Who is Johnny Lim? Aw gives us three versions of the Chinese businessman, from three different narrators. To his son Jasper, he’s a monster, and not just because he’s a drug kingpin, the richest man in Malaya’s Kinta Valley. Item: Johnny murdered his first patron, Tiger Tan, to get his textile business. Item: Johnny replaced his father-in-law as the valley’s chief power-broker by injuring him in a fire he set himself. Item: In 1942, Johnny, a secret Communist commander, betrayed his fellow commanders, who were then massacred by the occupying Japanese. Curiously, we learn little about Johnny’s competence as a father, but we do know that Jasper’s mother, Snow, died giving birth to him.
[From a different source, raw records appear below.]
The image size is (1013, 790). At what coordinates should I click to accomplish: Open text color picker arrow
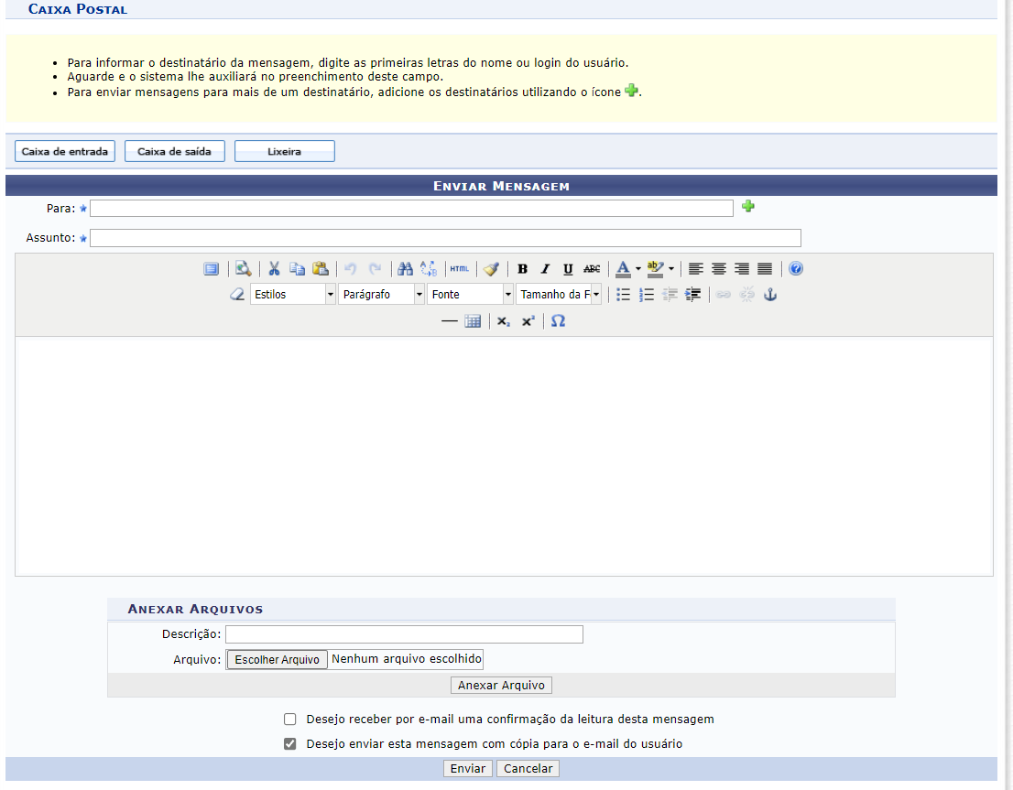pos(638,269)
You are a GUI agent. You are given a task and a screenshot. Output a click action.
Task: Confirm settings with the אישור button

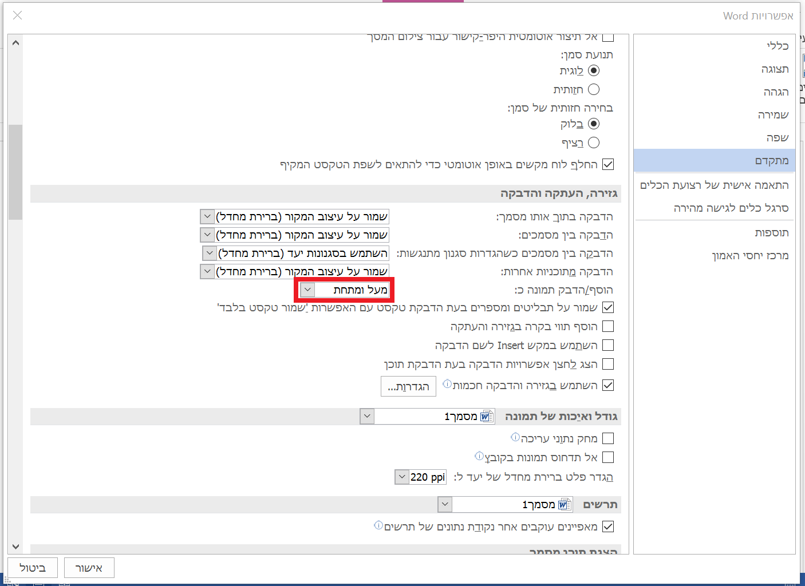pyautogui.click(x=89, y=567)
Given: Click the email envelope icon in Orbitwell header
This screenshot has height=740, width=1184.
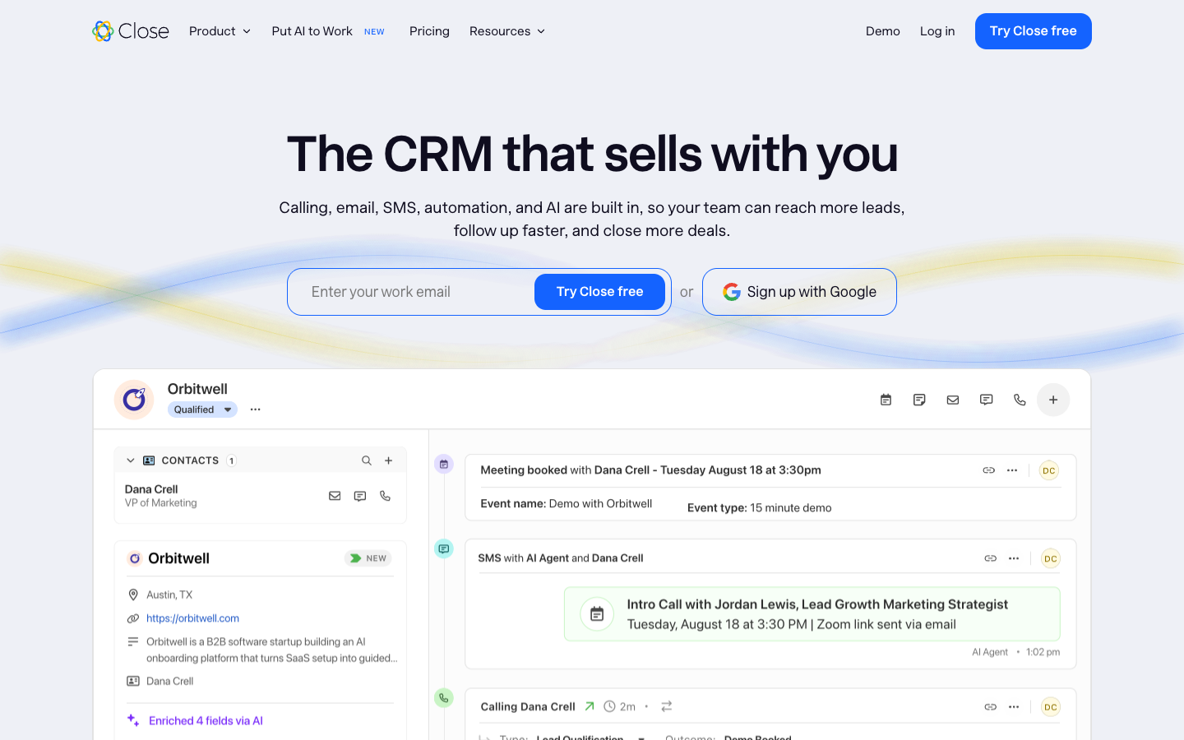Looking at the screenshot, I should click(953, 400).
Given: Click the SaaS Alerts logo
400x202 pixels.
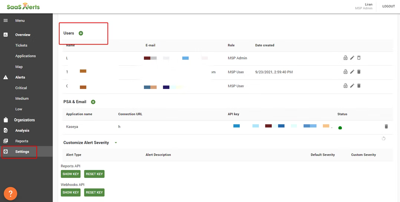Looking at the screenshot, I should pyautogui.click(x=23, y=7).
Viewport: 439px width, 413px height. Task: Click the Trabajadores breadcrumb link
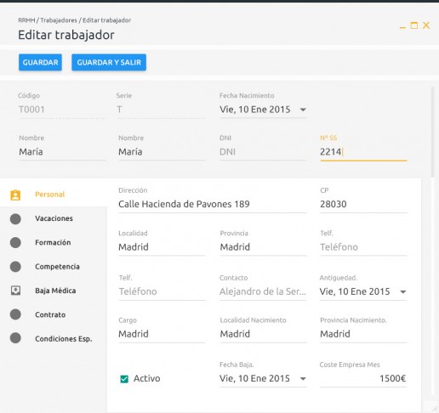[59, 20]
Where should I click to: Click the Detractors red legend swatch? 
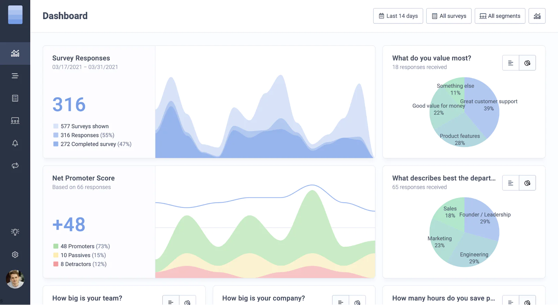coord(56,264)
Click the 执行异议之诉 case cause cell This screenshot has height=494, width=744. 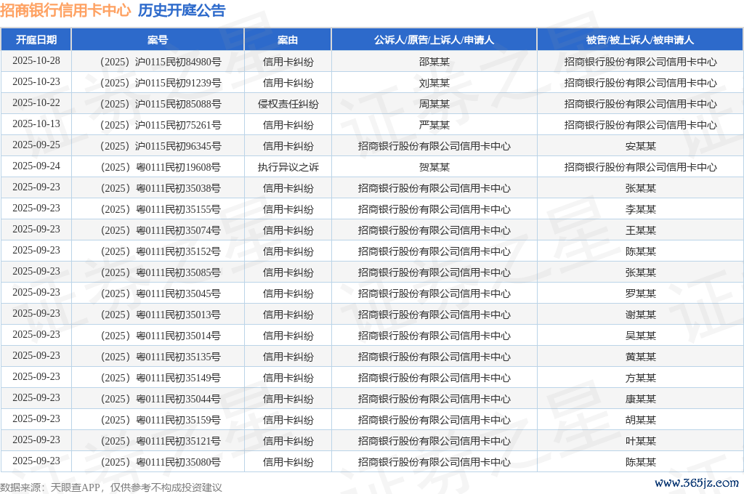(x=288, y=167)
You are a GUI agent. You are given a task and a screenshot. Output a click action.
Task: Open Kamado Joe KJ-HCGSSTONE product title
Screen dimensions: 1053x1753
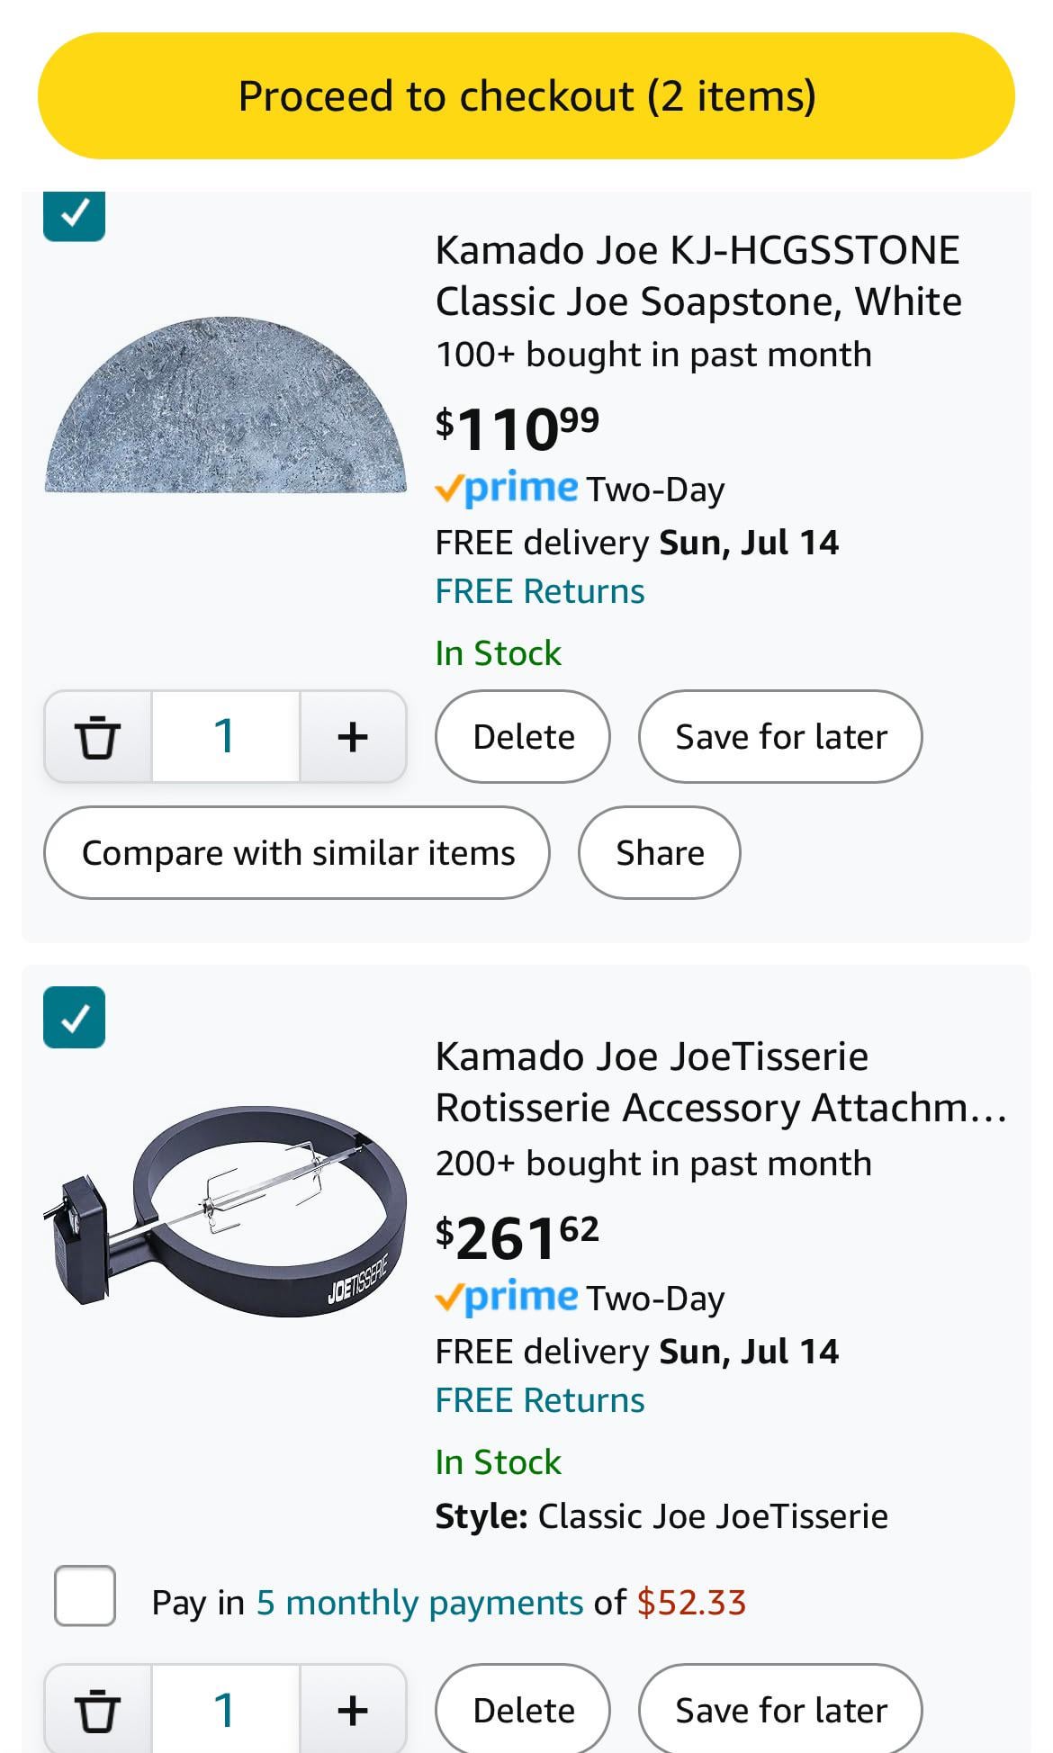click(698, 275)
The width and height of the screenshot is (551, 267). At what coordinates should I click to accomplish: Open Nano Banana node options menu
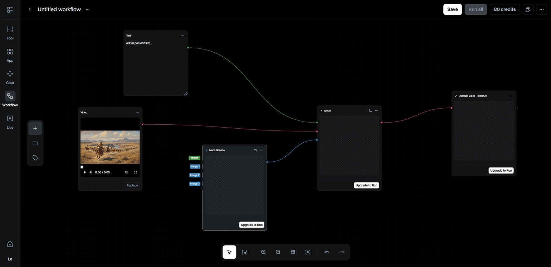coord(262,150)
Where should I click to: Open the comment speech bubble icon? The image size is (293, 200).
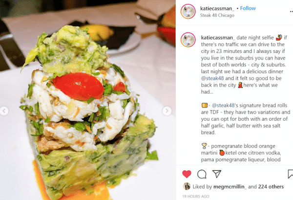pyautogui.click(x=202, y=174)
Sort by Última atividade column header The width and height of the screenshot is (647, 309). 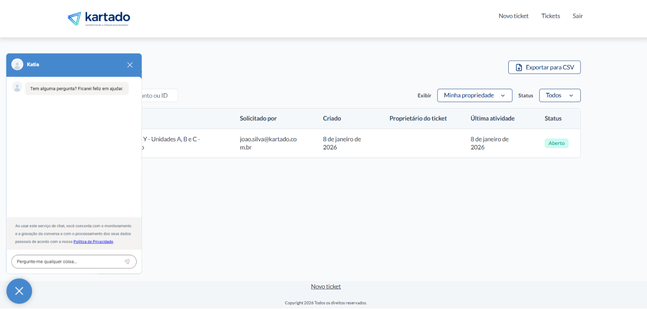coord(492,119)
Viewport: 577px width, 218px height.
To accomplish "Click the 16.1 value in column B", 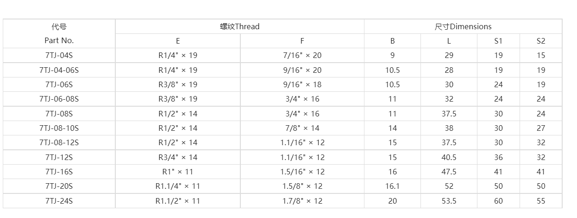I will (x=393, y=186).
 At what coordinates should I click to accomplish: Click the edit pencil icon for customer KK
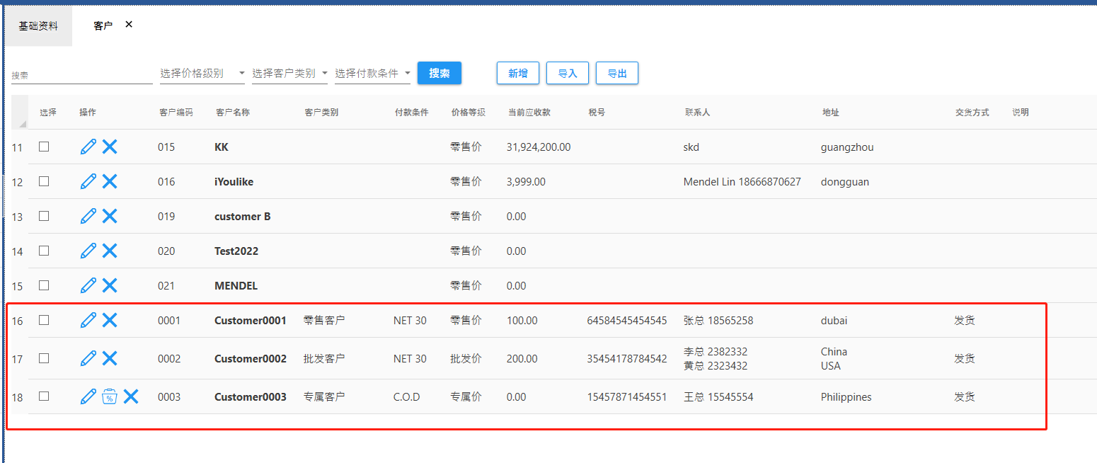tap(88, 147)
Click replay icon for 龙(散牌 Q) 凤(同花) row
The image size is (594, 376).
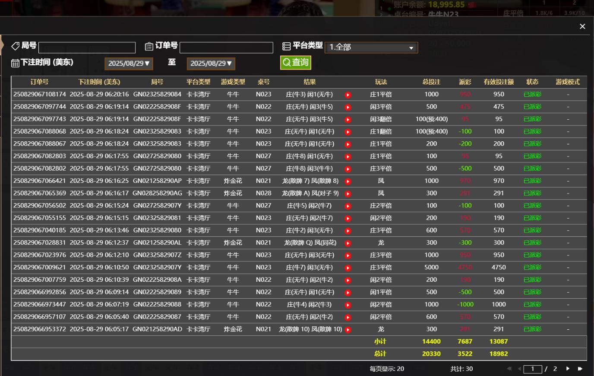click(x=348, y=243)
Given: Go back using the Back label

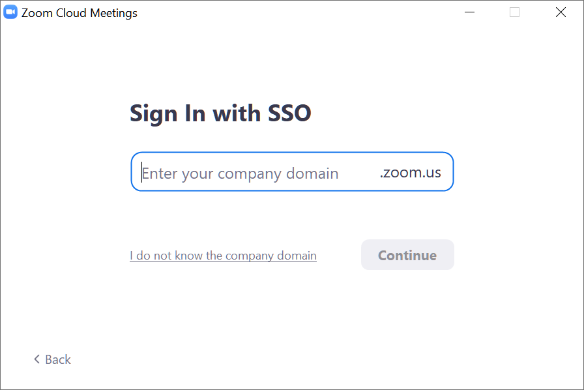Looking at the screenshot, I should 58,359.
This young woman, a great beauty, is the second narrator. In 1941, she’s steeling herself to leave Johnny after only a year’s marriage; she finds him alien and unknowable, the qualities that originally attracted her. But Snow’s Johnny is no monster. The child of laborers, he’s in awe of the highborn Snow and barely touches her. The heart of her story is an ill-fated expedition the two make to the mysterious islands Seven Maidens. They’re accompanied by two Englishmen (one is Peter, an epicene aesthete and Johnny’s only friend) and a Japanese man, Mamoru, who will achieve his own notoriety as the Valley’s eventual administrator. Snow’s account is as evasive as Jasper’s was explicit. The third narrator is Peter. For him, Johnny is an innocent child, worried that he’ll lose Snow to Peter’s superior charms. Peter himself is far from innocent, a bitter, poisonous man who will indeed betray Johnny, though the friendship has been implausible from the get-go.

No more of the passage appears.